● EXERCISE GOAL:
Write out exactly the lines below that run from the line containing "Open the Risks" through the last line of the records.

··· DATA TO USE

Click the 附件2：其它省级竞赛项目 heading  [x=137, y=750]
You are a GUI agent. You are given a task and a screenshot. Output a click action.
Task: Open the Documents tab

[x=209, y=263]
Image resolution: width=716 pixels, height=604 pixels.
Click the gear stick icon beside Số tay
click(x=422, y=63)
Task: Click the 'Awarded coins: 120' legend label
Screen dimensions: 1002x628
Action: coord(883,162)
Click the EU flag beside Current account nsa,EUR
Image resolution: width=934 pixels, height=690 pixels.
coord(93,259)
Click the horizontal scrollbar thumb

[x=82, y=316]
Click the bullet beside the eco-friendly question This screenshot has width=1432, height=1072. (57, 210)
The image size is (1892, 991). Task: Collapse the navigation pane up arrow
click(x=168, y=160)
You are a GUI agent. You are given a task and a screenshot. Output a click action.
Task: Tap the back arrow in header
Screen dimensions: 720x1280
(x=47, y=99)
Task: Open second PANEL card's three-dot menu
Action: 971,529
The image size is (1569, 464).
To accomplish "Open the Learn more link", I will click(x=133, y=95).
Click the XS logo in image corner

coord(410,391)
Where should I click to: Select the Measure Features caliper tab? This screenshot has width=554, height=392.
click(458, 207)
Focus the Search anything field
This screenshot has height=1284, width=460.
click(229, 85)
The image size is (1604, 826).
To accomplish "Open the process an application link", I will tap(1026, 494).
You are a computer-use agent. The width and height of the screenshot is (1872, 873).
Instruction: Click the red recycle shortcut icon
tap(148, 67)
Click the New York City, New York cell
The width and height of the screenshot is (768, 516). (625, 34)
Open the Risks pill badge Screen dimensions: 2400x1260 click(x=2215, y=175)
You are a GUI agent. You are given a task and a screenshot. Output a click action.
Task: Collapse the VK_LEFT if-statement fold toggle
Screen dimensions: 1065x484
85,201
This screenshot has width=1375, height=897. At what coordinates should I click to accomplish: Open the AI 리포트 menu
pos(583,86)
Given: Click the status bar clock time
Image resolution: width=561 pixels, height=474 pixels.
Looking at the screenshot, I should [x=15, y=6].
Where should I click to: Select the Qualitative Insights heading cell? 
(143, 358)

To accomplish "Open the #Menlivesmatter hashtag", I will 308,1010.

······

● FINISHED TASK:
Open the Risks pill badge Screen dimensions: 2400x1260 click(x=2215, y=175)
You are a GUI agent. You are given a task and a screenshot. Output a click action.
Task: Collapse the VK_LEFT if-statement fold toggle
Screen dimensions: 1065x484
85,201
This screenshot has width=1375, height=897. At what coordinates should I click to accomplish: Open the AI 리포트 menu
pos(583,86)
Given: Click the status bar clock time
Image resolution: width=561 pixels, height=474 pixels.
Looking at the screenshot, I should [x=15, y=6].
Where should I click to: Select the Qualitative Insights heading cell? 
(143, 358)

To accomplish "Open the #Menlivesmatter hashtag", I will 308,1010.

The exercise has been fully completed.